Quantcast

Propofol prevents neuronal mtDNA deletion and cerebral damage due to ischemia/reperfusion injury in rats.

Research paper by Zi-yong ZY Yue, Hong H Dong, Ya-fang YF Wang, Ying Y Liu, Chun-yu CY Song, Wan-chao WC Yang, Hua H Qian, Shu-jun SJ Lu, Fei-fei FF Chang

Indexed on: 03 Dec '14Published on: 03 Dec '14Published in: Brain Research



Abstract

Propofol is a commonly used intravenous anesthetic that has been demonstrated to be neuroprotective against cerebral ischemia-reperfusion (I/R) injury. It remains unclear whether this protective effect has any relationship with the prevention of neuronal mitochondrial deoxyribonucleic acid (mtDNA) deletion. In this study, 81 Wistar rats were randomly divided into three groups (n = 27 each): sham (S group), ischemia/reperfusion (I/R group), or propofol (P group). Cerebral ischemia was induced by clamping the bilateral common carotid arteries for 10 min. A polymerase chain reaction (PCR) was conducted to determine mtDNA deletion. The mitochondrial membrane potential (MMP) changes were detected via microplate reader. The neuronal ultrastructure was visualized via electron microscope. MMP significantly decreased after I/R (P<0.05 compared with the S group). Severe damage to the ultrastructure of neuronal mitochondria was observed in cerebral I/R injury.

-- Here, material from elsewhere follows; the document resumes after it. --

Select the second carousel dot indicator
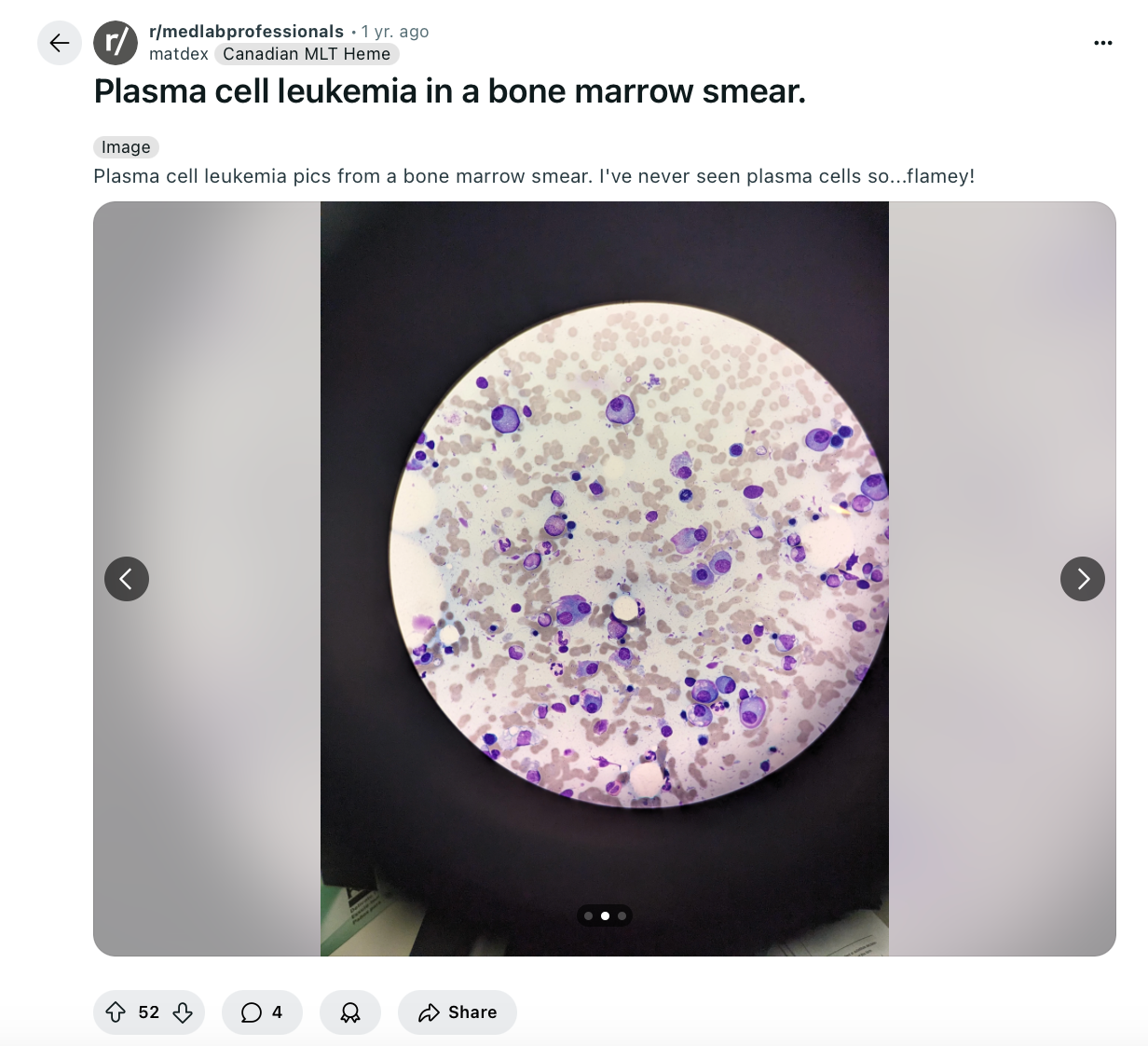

When propofol (1.0mg/kg/min) was administered intravenously for 1h prior to the induction of I/R, the neuronal structure and MMP were well preserved, and mtDNA deletion was reduced after ischemia/reperfusion injury compared with the I/R group (P<0.05). These data suggested that propofol prevented mtDNA deletion and preserved a normal structure and MMP, which are important for normal mitochondrial function and increase neuronal resistance to I/R injury.